Assuming we have imported the Numpy library as follow import numpy as np and have nd1 an ndarray that represent a matrix of dimension #row x #col. Assuming all the following operations will be within the limit of the matrix dimension.

  • nd1[0,0] is element at row 0, column 0

  • nd1[-1, 1] is element at last row, column 1

  • nd1[-2, 2] is element at the row preceding the last row, column 2

  • nd1[0:3, 1:7] is the region in the matrix from row 0 to the row before 3 (thus row 2) and column to the column before 7 (thus column 6)

  • a colon (:) with nothing after means all the way to the end

  • nd1[1:, 2], is the region from row 1 to the last, and column 2

  • nd1[:, 1:4] is the region from row 0 to the last (all the rows) and column 1 to column 3.

  • nd1[:, 1:8:2], select all element in row 0 to the last and column 1, 3, 5, 7 (start at col 1, each time increment by 2 until you reach the upper bound)

  • nd1[0,:] = 1, assign value 1 to entire row 0

  • nd1[:, 1] = [1,2,5,9], assign the list [1,2,5,9] to column 1, assuming the number of rows for nd1 is 4. Very important to pay attention to the dimension.

  • np.array([1,2,5,0]), convert the list [1,2,5,0] to 1D array

  • np.array([(2,3), (7,10)]), convert list of list to array (2D array in this example [ [2,3], [7,10] ]

  • a = np.array([(2,3), (7,10)]), a.sum() is sum of all elements which is 22, a.sum(axis=0) is column sums [5, 17], a.sum(axis=1) is row sums [9, 10]

  • similarly we can use a.min(), a.max(), a.mean() same way as the example above

  • np.empty(5), create an empty 1D array

  • np.empty((2,3)), create an empty 2x3 array (2D array)

  • np.ones((2,4)), create an 2x4 array of ones (by default the datatype is double)

  • np.ones((2,2), dtype=np.int_), create an 2x2 array of ones (datatype integer)

  • a is in interval [x, y) means number x<= a < y

  • np.random.random((3,4)), create a 3x2 array of random values uniformly sampled from [0.0, 1.0)

  • np.random.rand(3,4), same as line above (similar to matlab syntax)

  • np.random.normal(size=(2,3)), create a 2x3 array of sample for a gaussian (normal) distribution, 0 mean and unit standard deviation

  • np.random.normal(10, 5, size=(2,3)), same as above but mean=10, standard deviation=5

  • np.random.randint(5), single random integer between [0, 5)

  • np.random.randint(0, 5), single random integer between [0, 5)

  • np.random.randint(0,5, size=5), 5 random integer between [0, 5) as a 1D array

  • np.random.randint(0, 5, size=(2,3)), 2x3 array of random integers between [0, 5)

Assuming we have the following a=np.random.random(5,4)

  • a.shape, returns the shape of the Numpy array where a.shape[0]=5 and a.shape[1]==1

  • a.size, is the number of elements in the Numpy array

Assuming we have the following a=np.array([1,5,4,7,9,11,3])

  • a[ [0,2,3] ], returns [1,4,7] where [0,2,3] is an array of indices passed to the 1D array

  • a[ a < 8], returns the list [1,5,4,7,3] (Numpy masking)

  • a[ a < 8] = 0, replaces all the numbers less than 8 by 0 in the original list, then returns [0,0,0,0,9,11,0]

Further reference

Assuming array A and array B are 2D arrays and are the same shape.
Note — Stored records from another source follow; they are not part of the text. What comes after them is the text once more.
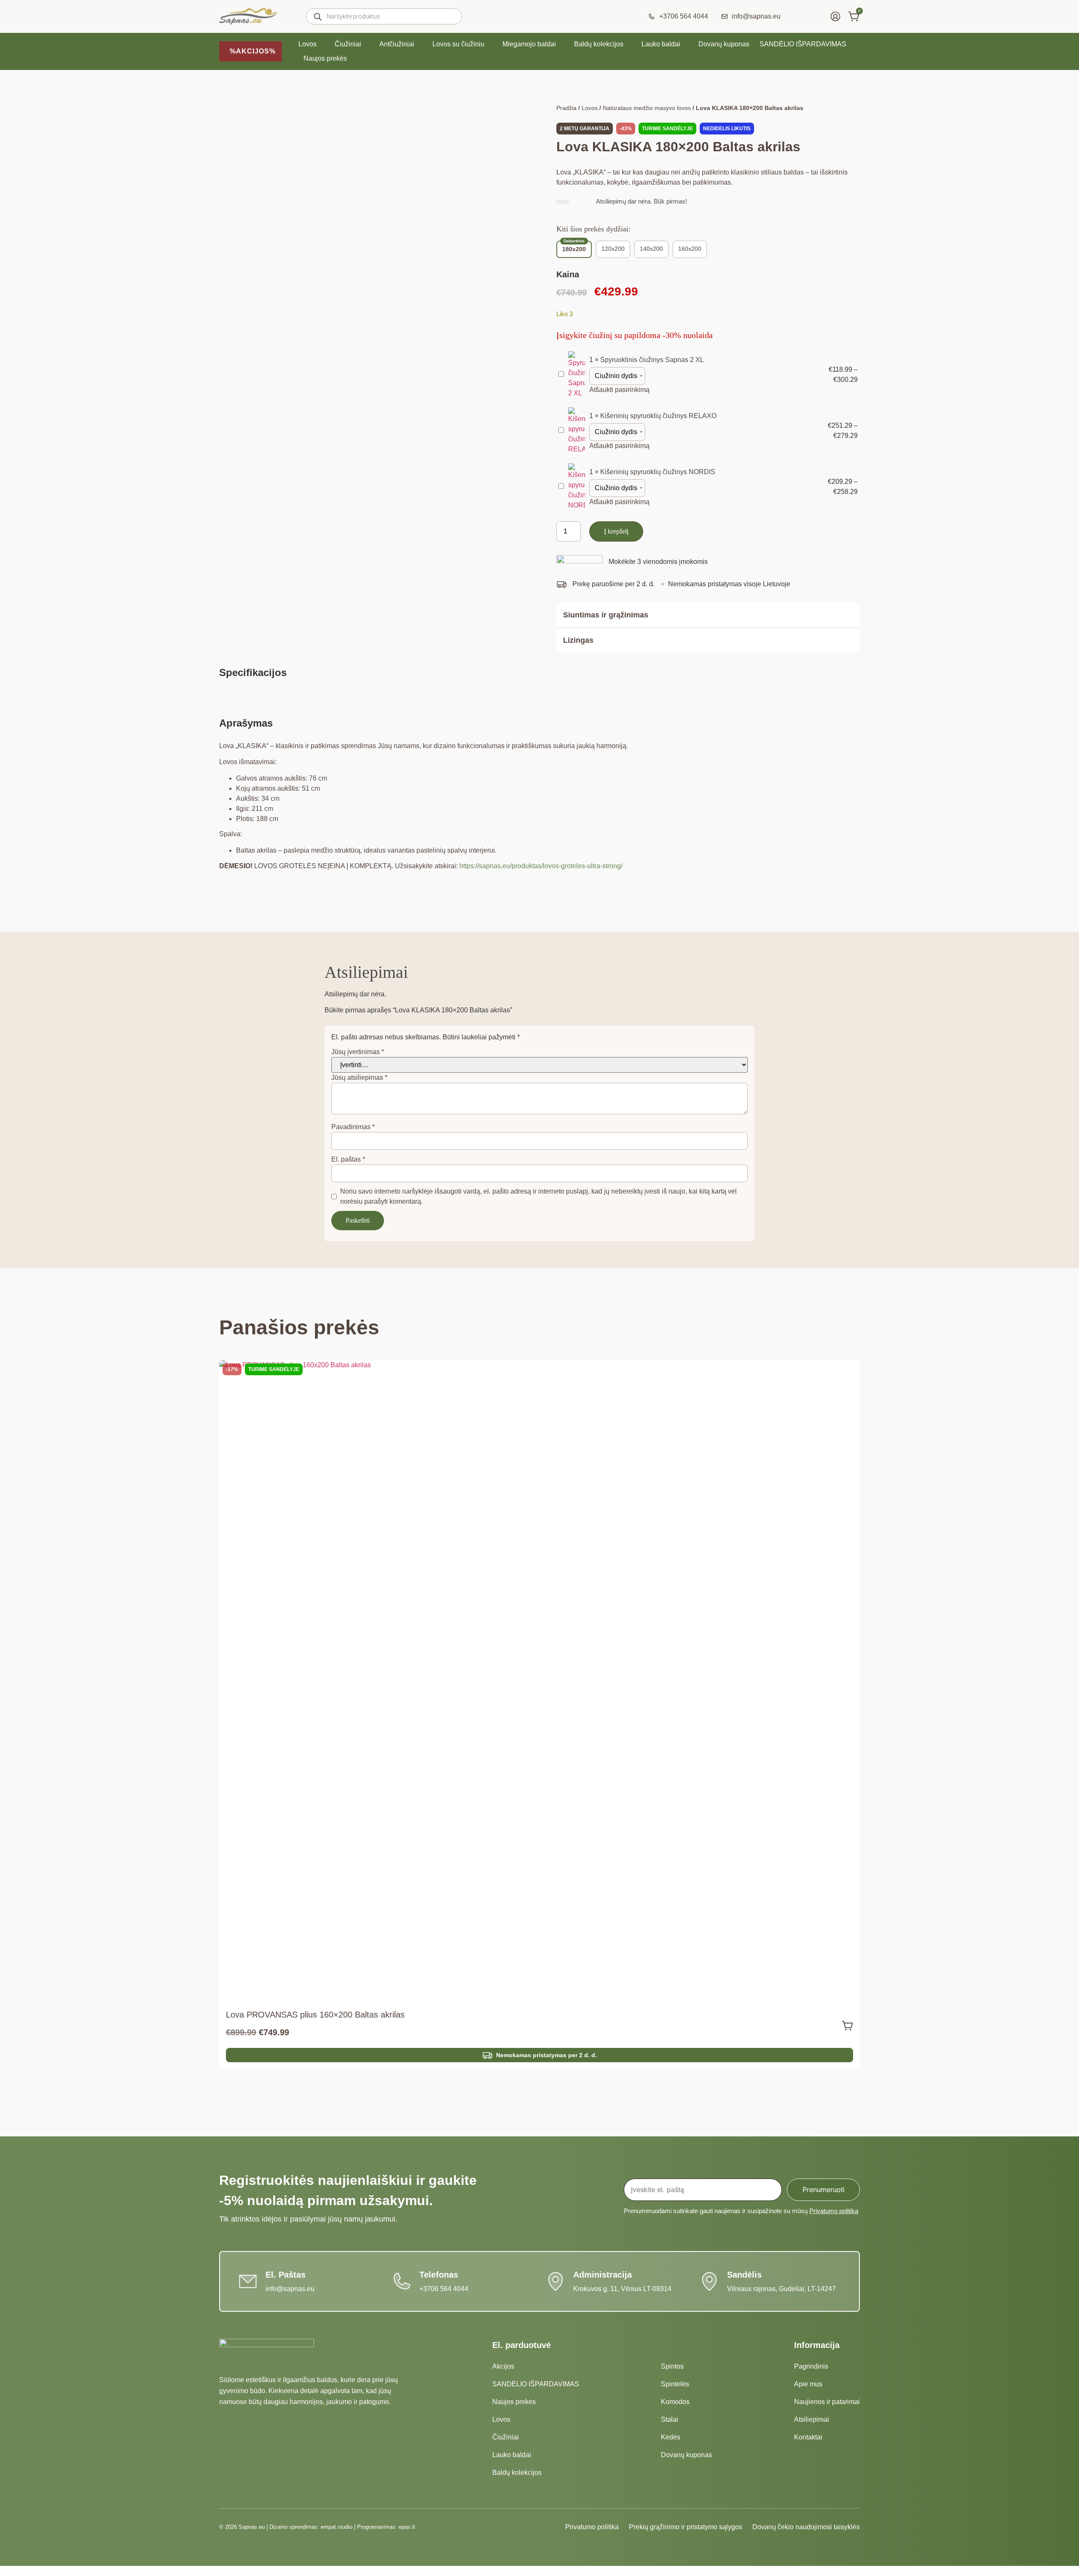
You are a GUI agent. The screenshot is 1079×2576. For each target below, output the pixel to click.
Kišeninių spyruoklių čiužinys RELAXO (658, 415)
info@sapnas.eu (290, 2288)
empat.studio (336, 2527)
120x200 (613, 248)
Mathematical operations in Numpy arrays are element wise. Thus considering A + B, it will result in a new array where element at position x,y in array A is added to element at x,y in array B. It's the same for A-B, A/B and A*B.

Todo proper matrices multiplication, we need to use Numpy.matmul.

This is not a exhaustive list but this is the basic I have used during my school days and till now whenever am doing some data analysis using Python. For further Numpy functions you can refer to the Numpy reference page.